Les deux camps sont dos à dos. Au cœur du débat, les défenseurs de la cause animale mettent en avant qu’une espèce animale ne peut pas être un modèle de biologie fiable pour une autre, rendant ainsi absurde toute souffrance liée à l’expérimentation. Deux espèces différentes ont des gènes différents et vont réagir à un stimulus donné (stress, maladie, agression chimique ou physique…) de manière propre. À un même stimulus, les réactions des espèces seront semblables, différentes ou opposées, on ne le saura qu’après les y avoir toutes deux exposées. Les scientifiques objectent que des proximités sont observées. Les protocoles précisent quel animal ou quel tissu doit être utilisé selon la recherche envisagée. Les opposants rappellent la possibilité de réactions adverses (survenue de maladies de type cancer ou Alzheimer) qui se déclenchent des années plus tard chez l’homme, sans que l’on puisse se référer à son « modèle » animal, disparu depuis longtemps.
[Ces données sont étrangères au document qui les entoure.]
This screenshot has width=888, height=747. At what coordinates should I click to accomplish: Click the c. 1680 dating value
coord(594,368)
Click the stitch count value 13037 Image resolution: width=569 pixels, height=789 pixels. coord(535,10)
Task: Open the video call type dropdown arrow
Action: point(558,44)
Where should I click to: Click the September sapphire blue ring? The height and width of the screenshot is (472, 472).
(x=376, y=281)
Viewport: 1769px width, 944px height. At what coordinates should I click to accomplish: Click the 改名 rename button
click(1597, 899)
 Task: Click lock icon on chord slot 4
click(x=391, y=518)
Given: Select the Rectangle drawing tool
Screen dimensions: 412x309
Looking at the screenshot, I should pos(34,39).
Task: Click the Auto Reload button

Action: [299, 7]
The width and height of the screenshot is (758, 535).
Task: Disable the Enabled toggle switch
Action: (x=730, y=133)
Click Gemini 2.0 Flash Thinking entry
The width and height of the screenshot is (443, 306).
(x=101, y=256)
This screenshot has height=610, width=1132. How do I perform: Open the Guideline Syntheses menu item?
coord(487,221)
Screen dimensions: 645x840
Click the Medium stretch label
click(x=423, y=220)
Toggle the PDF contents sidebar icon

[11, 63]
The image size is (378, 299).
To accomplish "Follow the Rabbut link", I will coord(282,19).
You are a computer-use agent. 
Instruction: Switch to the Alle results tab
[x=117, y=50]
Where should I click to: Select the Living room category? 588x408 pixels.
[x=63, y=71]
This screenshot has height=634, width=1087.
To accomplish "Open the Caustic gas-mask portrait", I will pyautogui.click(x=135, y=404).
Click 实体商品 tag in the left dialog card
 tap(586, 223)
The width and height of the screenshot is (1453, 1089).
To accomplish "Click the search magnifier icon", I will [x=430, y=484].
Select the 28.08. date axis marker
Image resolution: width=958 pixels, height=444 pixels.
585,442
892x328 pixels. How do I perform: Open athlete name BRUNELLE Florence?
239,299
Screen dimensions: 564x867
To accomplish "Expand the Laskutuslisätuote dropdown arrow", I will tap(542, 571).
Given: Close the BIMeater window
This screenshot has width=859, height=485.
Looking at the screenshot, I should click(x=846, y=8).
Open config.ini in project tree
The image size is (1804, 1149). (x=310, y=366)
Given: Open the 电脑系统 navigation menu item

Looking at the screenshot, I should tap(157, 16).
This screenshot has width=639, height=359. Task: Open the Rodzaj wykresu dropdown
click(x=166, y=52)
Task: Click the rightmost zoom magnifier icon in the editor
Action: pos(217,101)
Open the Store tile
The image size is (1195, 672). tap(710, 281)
D’une utilisation nécessaire…
Les équipes cherchent des procédures de validations moins coûteuses, plus rapides et plus fiables. Quoi qu’en disent leurs détracteurs, les expérimentations ne sont pas faites sans encadrement. Depuis longtemps, la recherche tente de limiter l’utilisation des animaux et leur souffrance. Récemment, la directive de 2010, appelée aussi 2010/63/UE, basée sur la « règle des 3R » insiste sur trois points : quand cela est possible, on remplace et on réduit l’utilisation d’animaux à des fins expérimentales ; on raffine également les conditions d’élevage, d’hébergement et de soins, ainsi que des méthodes expérimentales utilisées, afin d’éliminer ou de réduire au minimum toute douleur, souffrance ou angoisse ou tout dommage durable susceptible d’être infligé aux animaux (en anglais, Replace, Reduce, Refine, soit remplacer, réduire, améliorer, principes établis dès 1959). De ce fait, la recherche scientifique à partir de l’expérimentation animale a un coût non négligeable, qui pèse dans une compétition internationale de plus en plus pointue.
… à une expérimentation sans animaux
Pour Jean-François Béquain, président de Pro Anima et professeur de chirurgie dentaire à l’Université de Bordeaux, le concept de modèle animal pris comme substitut à l’homme est un concept archaïque et inadapté, particulièrement dans le domaine de la toxicologie. Il reconnaît cependant que l’expérimentation animale peut être utilisée dans des cas extrêmement limités. Pour les autres situations, il existe des solutions : En matière de toxicologie, avec différents laboratoires, « Pro Anima » a mis au point un test de toxicité produit par l’intermédiaire de cellules humaines de culture : nous avons la certitude que sa prédictivité est meilleure que celle des tests sur les animaux. D’autres méthodes alternatives voient le jour : in silico, grâce à des simulateurs permettant de reproduire les organes en 3D, par l’utilisation de peptides ou encore en y substituant des végétaux.
Grâce à ces nouvelles méthodes et aux prélèvements archivés, le nombre d’animaux auquel la recherche a recours décroit progressivement. Les progrès scientifiques fulgurants envisagent déjà les contours d’une science plus éthique : modélisation de micro-organes à base de tissus humains, création de bases de données permettant de reproduire avec une plus grande exactitude des réactions chimiques, logiciels permettant de tester des substances directement à partir d’une simple prise de sang, les progrès de la biologie moléculaire, cellulaire, génomique, bio marqueurs… Autant de recherches qui contribuent à une science révolutionnaire au service de l’homme et respectueuse du règne animal.